# garlic and goats



## serpentbird (May 17, 2012)

Hi All
I have been doing research in how to prevent worms and parasites in and on goats. I found articles everywhere proclaiming garlic fed daily to your goat will help prevent worms/parasites from making a home in your critters. Also if your goat is not keen on garlic at first that you may add a lick or two of molasses and eventually your goat will go ape for the garlic all by itself. Those that wrote the articles figure it makes for a hostile living environment inside the goat and out too because of the skin giving off the scent of garlic. Supposedly flying and crawling bugs leave them alone too. Is any of this true, judging by any and all of your experiences? Will garlic hurt their insides from such constant exposure? I ask because this lung worm thing that went down here really wigged me out and if I can find a prevention method it would be so great, and so great to share with folks here too.  Thanks guys!


----------



## NavaBoerFarm (Dec 15, 2012)

I have a bunch of wild garlic growing everywhere. The goats don't touch it though. Can't wait to hear if its true so I can try and force feed lol


----------



## serpentbird (May 17, 2012)

Me too and its trying to take over the whole area! lol It would be nice to get some practical use out of all of it.  I can only use so much in my terrible cooking....lol


----------



## Curious (Feb 6, 2013)

I have heard just as many positive as negative results about the garlic thing.
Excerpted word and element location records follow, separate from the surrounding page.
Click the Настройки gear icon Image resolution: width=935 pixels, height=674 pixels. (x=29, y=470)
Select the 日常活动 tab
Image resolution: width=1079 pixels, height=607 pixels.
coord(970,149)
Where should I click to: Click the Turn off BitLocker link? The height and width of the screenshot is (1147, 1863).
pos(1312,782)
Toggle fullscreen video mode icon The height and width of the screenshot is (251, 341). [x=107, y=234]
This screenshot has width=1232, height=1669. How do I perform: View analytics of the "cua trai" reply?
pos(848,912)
I saw a study for people that in order to actually get protection from bugs they had to rub it onto their skin. I actually use and herbal wormer for mine that contains wormwood, fennel, garlic, and something else that I can't remember. It seems to be working well for mine at the present, unless they are like immune to worms, but I doubt that because we live in South Georgia with the Alapaha River literally in our back yard, so perfect environment for worms. From what I've read, herbals work well for some goats (and owners) and just plain sucks for others. Wish I could help more!


----------



## nchen7 (Feb 25, 2013)

I feed garlic to my girls daily. if they seem wormy, I give a little more. doesn't seem to hurt them, and I haven't noticed mites or anything on them in a while (i'm in the tropics..mites and stuff around all year long). 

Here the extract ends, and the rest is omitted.